ConcreteSubject: Teacher

class Teacher : public Subject {
public:
    void attach(Observer* observer) override{
        observers.push_back(observer);
    }

    void detach(Observer* observer) override {
        observers.remove(observer);
    }

    void notify() override {
        for (auto observer : observers) {
            observer->update();
        }
    }

    void is_coming() {
        std::cout << "Teacher is coming" << std::endl;
        notify();
    }

    std::string getState() override {
        return "I'm coming";
    }
};

ConcreteObserver: Student

class Student : public Observer {
public:
    Student(Subject* subject) {
        this->subject = subject;
        subject->attach(this);
    }
    void update() {std::cout << subject->getState() << std::endl;}
private:
    Subject* subject;
};

Question

case1:

int main(){
    Teacher teacher;
    Student student1(&teacher);
    Student student2(&teacher);
    teacher.is_coming();

    return 0;
}

case2:

int main() {
    Teacher teacher;
    Student student1(&teacher);
    Student student2(&teacher);
    teacher.attach(&student1);
    teacher.attach(&student2);
    teacher.is_coming();

    return 0;
}

Pros & Cons

Pros

  • Decoupling
  • Dynamic Subscription
  • Broadcast Communication
  • Scalability

Cons

  • Memory Overhead
  • Performance Impact
  • Unexpected Updates
  • Over-notification

Follow Up: Push vs Pull

The choice of whether the subject should push its state to the observers during notification, as opposed to observers pulling the state themselves, can depend on several factors.

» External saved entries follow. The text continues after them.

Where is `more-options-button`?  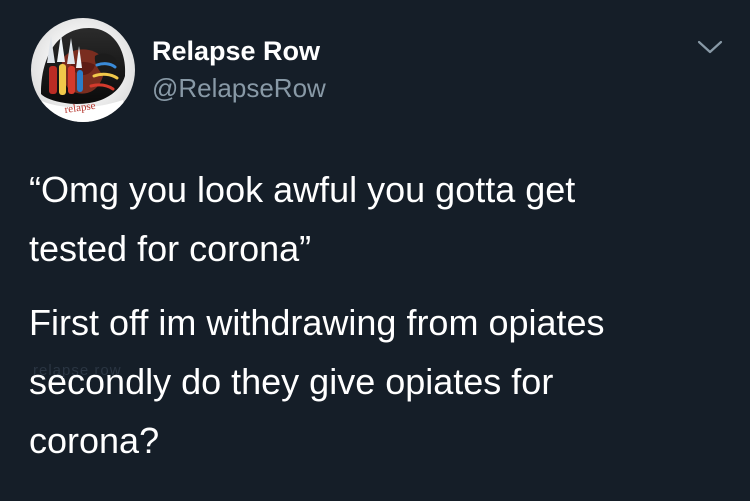
more-options-button is located at coordinates (710, 47).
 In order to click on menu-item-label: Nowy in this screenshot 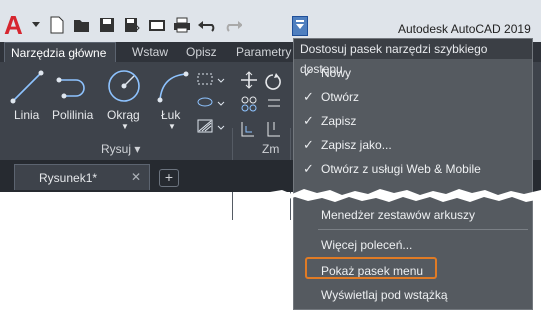, I will do `click(336, 73)`.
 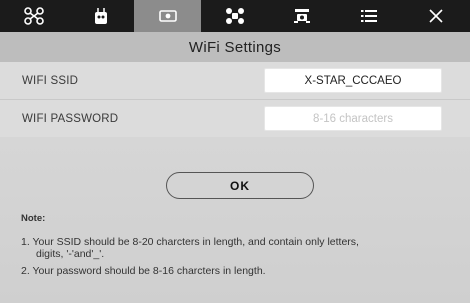 I want to click on gimbal-icon, so click(x=302, y=16).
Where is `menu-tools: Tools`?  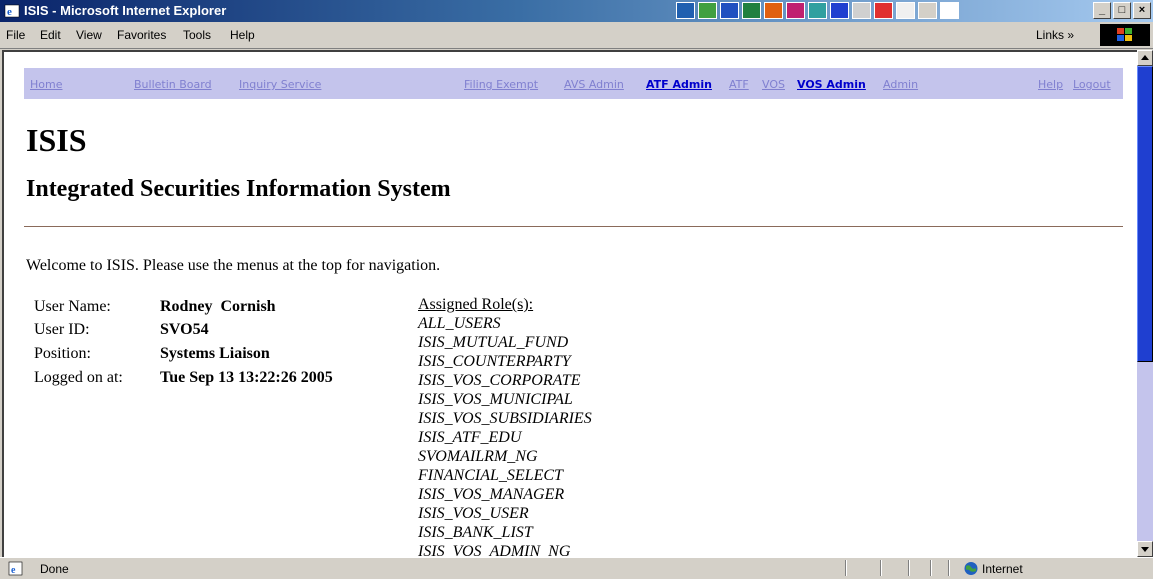
menu-tools: Tools is located at coordinates (197, 35).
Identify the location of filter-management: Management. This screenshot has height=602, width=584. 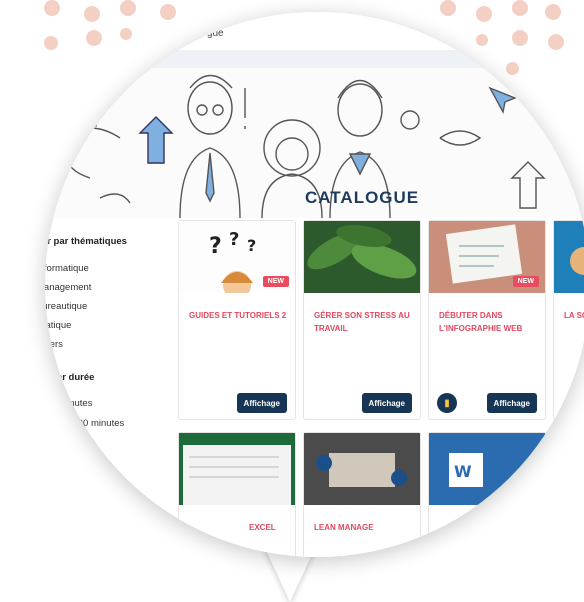
(104, 288).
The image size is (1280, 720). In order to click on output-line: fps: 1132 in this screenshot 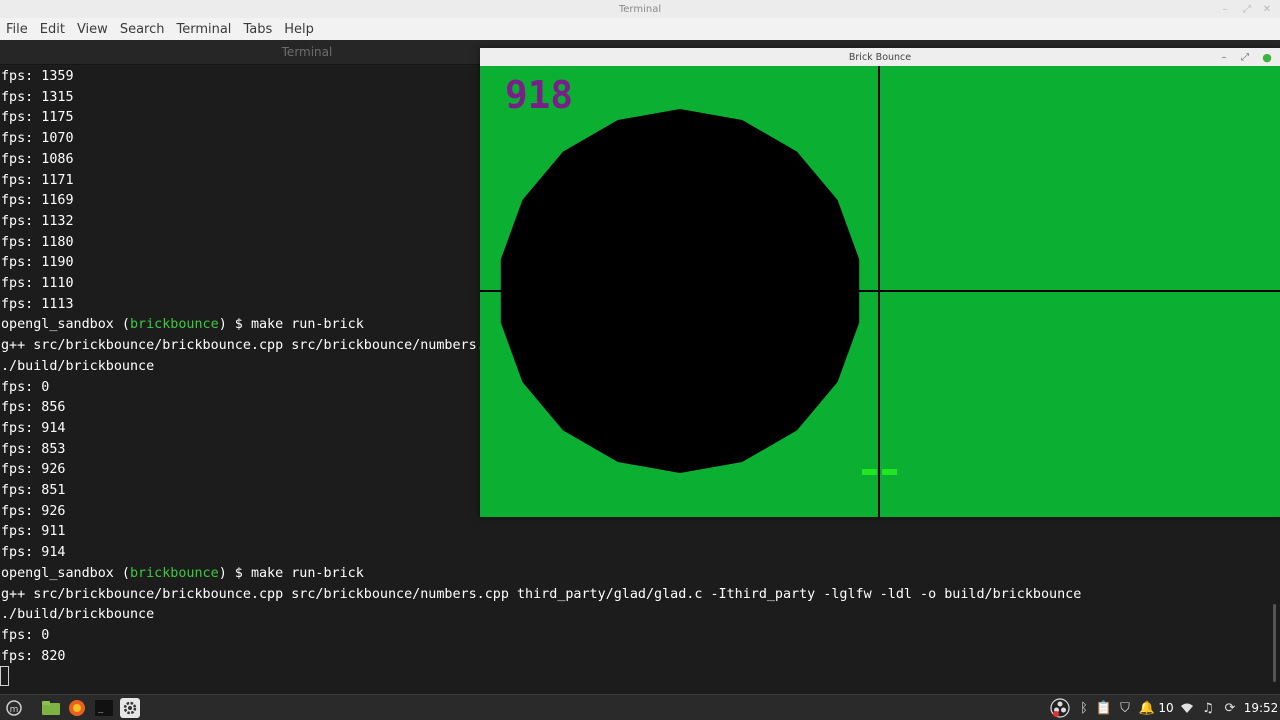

Why Pull (observers fetch state themselves)

  • Flexibility: In some implementations, not all observers might need to know the full state of the subject. By allowing observers to pull only the specific parts of the state they care about, the Observer pattern keeps the updates flexible and efficient.

  • Decoupling: Keeping the state fetching separate from the notification process helps to further decouple the subject from its observers. The subject doesn’t need to know what data the observer needs; it just signals that there has been a change.

  • Simplicity: By not sending state information with every notification, the subject’s implementation can be kept simpler. The subject only needs to manage the list of observers and send them notifications without having to handle data packaging and distribution.

  • Observer-Controlled Updates: This approach gives observers control over how and when they update their state. Some observers might choose to update immediately, while others might delay updating until a more appropriate time, depending on their own processing logic or priorities.

  • Network Efficiency: In distributed systems, pushing state changes to many observers can increase network traffic and load, especially if the state data is large or changes frequently. Allowing observers to pull the state lets them optimize when and how often they synchronize with the subject, potentially reducing network usage.

Why Push (subject sends state with notification)

  • Real-time Requirements: For systems where observers must react immediately and with full information about changes, pushing the state might be necessary.

  • Low Bandwidth Use: If the state is small or doesn’t change in substantial ways, pushing it might not be burdensome and can simplify observer implementation.

  • Guaranteed State Coherence: Pushing the state ensures that all observers receive exactly the same view of the subject’s state at the moment of change, which can be important for consistency in some applications.